#### [About this exercise]
Lines from the material below that hold the string "right" are what is needed; copy each of them.
+ + + +
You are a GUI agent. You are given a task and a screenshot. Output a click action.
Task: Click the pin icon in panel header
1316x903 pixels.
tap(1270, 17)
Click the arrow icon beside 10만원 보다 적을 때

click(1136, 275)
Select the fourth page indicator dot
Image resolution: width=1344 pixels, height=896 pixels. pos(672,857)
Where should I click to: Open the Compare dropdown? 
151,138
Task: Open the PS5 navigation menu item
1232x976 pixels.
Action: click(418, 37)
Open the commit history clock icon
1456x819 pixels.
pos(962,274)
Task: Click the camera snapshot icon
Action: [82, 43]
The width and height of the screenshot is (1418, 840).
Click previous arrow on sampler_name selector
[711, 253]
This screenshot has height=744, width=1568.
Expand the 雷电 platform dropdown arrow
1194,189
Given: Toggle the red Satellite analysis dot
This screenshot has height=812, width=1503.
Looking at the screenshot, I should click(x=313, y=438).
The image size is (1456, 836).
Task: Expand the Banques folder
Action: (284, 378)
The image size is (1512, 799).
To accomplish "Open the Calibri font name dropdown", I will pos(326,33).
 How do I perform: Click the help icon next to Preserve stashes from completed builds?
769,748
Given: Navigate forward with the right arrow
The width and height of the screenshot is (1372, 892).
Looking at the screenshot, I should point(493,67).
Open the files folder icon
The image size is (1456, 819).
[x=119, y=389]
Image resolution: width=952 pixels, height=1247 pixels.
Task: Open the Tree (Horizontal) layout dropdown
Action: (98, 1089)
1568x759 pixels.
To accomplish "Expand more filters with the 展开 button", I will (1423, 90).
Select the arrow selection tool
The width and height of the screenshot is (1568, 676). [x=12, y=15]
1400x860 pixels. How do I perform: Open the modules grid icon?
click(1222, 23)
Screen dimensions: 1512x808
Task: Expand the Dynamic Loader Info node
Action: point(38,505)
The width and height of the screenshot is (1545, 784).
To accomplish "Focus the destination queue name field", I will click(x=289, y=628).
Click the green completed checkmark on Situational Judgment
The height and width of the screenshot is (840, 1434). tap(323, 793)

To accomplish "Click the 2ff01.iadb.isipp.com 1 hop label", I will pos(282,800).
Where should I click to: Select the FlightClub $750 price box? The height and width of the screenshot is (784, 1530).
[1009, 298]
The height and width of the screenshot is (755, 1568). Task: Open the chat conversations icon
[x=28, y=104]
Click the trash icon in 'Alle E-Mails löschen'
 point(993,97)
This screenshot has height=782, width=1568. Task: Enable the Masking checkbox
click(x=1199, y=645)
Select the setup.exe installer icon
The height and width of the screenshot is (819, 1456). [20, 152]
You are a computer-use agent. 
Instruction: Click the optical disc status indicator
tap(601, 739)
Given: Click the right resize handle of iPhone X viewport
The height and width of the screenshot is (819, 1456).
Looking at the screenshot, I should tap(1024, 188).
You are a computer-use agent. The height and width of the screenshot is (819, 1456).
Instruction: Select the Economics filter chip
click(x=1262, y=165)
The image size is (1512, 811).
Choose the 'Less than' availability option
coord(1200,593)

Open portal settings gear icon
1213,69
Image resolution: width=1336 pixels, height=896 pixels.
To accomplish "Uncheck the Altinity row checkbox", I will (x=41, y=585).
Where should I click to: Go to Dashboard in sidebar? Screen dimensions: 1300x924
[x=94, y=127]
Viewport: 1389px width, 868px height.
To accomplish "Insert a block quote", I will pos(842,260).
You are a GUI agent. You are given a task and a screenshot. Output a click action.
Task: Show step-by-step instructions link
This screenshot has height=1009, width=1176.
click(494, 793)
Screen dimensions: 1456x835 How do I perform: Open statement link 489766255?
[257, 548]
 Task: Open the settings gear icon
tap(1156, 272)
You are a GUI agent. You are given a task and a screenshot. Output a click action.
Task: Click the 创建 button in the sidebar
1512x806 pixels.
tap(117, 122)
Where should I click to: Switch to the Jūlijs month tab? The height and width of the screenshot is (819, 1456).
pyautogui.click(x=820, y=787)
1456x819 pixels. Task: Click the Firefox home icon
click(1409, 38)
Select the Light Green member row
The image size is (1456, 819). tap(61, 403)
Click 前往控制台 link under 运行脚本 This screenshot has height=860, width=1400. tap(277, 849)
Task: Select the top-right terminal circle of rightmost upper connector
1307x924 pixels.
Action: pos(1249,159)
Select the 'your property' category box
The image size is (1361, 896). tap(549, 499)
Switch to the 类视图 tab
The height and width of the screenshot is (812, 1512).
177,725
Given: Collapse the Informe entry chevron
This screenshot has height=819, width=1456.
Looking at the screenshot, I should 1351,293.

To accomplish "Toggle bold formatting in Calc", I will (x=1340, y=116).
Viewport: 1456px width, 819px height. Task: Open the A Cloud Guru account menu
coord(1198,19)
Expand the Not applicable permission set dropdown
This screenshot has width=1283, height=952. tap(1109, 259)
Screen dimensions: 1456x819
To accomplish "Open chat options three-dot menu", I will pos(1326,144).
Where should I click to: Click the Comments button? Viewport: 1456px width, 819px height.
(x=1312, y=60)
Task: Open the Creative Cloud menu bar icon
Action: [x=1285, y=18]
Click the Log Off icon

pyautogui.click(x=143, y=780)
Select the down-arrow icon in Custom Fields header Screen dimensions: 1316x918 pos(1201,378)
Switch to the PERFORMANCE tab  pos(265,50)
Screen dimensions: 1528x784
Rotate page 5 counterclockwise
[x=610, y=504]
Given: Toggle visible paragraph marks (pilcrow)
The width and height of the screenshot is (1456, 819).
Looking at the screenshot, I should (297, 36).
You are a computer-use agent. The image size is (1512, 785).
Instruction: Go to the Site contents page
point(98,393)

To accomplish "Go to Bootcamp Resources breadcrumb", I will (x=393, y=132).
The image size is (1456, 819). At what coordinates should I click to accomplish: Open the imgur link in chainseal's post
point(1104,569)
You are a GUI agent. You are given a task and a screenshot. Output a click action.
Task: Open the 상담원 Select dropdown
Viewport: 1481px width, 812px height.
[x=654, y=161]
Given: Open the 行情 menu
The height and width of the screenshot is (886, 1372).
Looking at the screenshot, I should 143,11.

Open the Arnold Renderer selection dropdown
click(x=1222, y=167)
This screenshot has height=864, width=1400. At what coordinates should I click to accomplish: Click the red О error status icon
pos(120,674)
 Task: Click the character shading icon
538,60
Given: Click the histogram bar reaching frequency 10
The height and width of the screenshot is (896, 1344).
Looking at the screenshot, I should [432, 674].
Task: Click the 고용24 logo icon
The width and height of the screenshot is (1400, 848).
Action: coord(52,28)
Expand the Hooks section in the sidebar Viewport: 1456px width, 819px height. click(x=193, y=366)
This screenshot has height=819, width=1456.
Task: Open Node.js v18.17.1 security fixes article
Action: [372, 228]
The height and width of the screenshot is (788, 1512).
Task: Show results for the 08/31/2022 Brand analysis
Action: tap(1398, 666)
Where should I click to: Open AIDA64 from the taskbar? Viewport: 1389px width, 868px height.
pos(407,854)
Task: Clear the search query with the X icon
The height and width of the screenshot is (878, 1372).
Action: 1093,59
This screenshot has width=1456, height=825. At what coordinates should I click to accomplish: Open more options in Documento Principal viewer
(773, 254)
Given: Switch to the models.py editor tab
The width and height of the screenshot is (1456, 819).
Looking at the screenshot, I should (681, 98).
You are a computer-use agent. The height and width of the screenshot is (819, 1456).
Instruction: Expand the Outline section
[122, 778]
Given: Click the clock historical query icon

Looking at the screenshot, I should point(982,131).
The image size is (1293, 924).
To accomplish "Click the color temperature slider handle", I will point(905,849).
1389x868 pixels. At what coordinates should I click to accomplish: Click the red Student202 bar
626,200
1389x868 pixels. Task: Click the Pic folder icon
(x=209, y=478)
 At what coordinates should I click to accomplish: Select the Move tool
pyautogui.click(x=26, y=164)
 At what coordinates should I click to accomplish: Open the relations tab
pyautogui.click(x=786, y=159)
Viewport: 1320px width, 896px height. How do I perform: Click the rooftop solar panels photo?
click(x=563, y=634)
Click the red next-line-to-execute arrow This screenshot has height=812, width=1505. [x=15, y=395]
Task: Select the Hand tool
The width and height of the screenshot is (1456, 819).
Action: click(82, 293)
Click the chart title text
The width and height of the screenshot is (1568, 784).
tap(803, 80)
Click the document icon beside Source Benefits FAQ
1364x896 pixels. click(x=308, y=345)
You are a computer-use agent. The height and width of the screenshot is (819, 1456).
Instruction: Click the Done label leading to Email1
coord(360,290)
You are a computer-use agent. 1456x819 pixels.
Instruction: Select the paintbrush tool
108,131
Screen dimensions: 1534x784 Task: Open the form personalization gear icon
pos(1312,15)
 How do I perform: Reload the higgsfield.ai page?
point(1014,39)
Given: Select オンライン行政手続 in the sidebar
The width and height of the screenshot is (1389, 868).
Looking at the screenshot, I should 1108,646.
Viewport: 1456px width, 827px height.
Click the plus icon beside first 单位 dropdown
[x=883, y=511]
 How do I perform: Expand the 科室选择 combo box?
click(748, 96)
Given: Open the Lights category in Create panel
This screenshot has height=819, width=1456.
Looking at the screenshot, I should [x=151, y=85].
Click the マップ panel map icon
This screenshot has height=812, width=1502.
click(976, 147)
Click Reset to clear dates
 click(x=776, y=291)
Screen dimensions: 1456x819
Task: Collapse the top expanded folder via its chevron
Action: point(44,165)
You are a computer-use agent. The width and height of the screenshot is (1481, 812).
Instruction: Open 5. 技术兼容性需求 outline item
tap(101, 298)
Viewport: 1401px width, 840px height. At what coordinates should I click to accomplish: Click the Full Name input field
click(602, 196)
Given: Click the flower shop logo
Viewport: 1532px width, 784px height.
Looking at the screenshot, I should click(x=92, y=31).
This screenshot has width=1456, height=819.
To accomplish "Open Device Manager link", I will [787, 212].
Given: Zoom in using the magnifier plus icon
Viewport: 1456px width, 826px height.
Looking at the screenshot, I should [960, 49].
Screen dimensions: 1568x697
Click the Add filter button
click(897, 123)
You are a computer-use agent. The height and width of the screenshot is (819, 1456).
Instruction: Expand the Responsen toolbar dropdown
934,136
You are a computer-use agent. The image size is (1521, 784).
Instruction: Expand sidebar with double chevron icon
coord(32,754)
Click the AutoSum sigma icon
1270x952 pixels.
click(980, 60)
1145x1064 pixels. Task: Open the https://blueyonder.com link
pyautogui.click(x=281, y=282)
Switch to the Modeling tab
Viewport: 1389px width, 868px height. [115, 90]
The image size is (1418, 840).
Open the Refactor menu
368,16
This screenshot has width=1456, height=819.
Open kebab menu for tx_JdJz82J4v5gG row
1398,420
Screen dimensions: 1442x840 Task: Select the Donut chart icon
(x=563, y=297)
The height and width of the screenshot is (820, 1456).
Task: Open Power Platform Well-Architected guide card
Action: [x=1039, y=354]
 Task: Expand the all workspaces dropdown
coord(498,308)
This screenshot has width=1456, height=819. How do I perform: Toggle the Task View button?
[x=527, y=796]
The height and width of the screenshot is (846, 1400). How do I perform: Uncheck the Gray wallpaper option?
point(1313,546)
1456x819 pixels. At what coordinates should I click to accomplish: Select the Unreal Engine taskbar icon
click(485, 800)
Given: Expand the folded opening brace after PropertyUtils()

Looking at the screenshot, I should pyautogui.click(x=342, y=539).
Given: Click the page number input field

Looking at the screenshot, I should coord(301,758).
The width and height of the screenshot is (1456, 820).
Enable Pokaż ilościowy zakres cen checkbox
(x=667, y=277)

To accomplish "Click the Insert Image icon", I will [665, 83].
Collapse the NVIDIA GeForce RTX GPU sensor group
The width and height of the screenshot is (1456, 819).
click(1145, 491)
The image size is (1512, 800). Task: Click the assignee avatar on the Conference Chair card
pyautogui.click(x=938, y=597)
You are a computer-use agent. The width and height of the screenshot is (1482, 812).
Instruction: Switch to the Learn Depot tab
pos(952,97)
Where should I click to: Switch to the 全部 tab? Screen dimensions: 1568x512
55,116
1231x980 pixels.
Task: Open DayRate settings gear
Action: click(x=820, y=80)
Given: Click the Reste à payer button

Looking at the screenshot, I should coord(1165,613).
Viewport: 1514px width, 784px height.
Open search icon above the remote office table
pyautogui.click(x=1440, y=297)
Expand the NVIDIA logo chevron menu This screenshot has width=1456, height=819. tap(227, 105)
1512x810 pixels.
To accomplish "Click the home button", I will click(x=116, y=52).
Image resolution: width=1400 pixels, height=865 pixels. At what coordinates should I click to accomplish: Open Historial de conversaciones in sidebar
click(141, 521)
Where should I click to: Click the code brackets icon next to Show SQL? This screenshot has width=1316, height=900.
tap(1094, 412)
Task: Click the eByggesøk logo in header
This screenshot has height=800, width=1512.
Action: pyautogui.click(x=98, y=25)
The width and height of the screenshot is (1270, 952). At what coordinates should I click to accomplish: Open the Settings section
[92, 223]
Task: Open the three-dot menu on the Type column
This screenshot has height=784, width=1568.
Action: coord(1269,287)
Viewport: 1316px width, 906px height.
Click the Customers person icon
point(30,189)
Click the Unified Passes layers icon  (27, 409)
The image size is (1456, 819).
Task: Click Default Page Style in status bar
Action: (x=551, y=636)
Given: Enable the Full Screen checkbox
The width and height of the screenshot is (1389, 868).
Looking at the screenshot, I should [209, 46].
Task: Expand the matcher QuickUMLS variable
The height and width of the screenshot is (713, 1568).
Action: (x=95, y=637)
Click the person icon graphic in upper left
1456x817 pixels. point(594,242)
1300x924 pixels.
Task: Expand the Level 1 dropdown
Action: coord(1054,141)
+ + + +
#### [Answer for this exercise]
Given: Navigate forward with the right arrow
Given: Click the right resize handle of iPhone X viewport
Task: Select the top-right terminal circle of rightmost upper connector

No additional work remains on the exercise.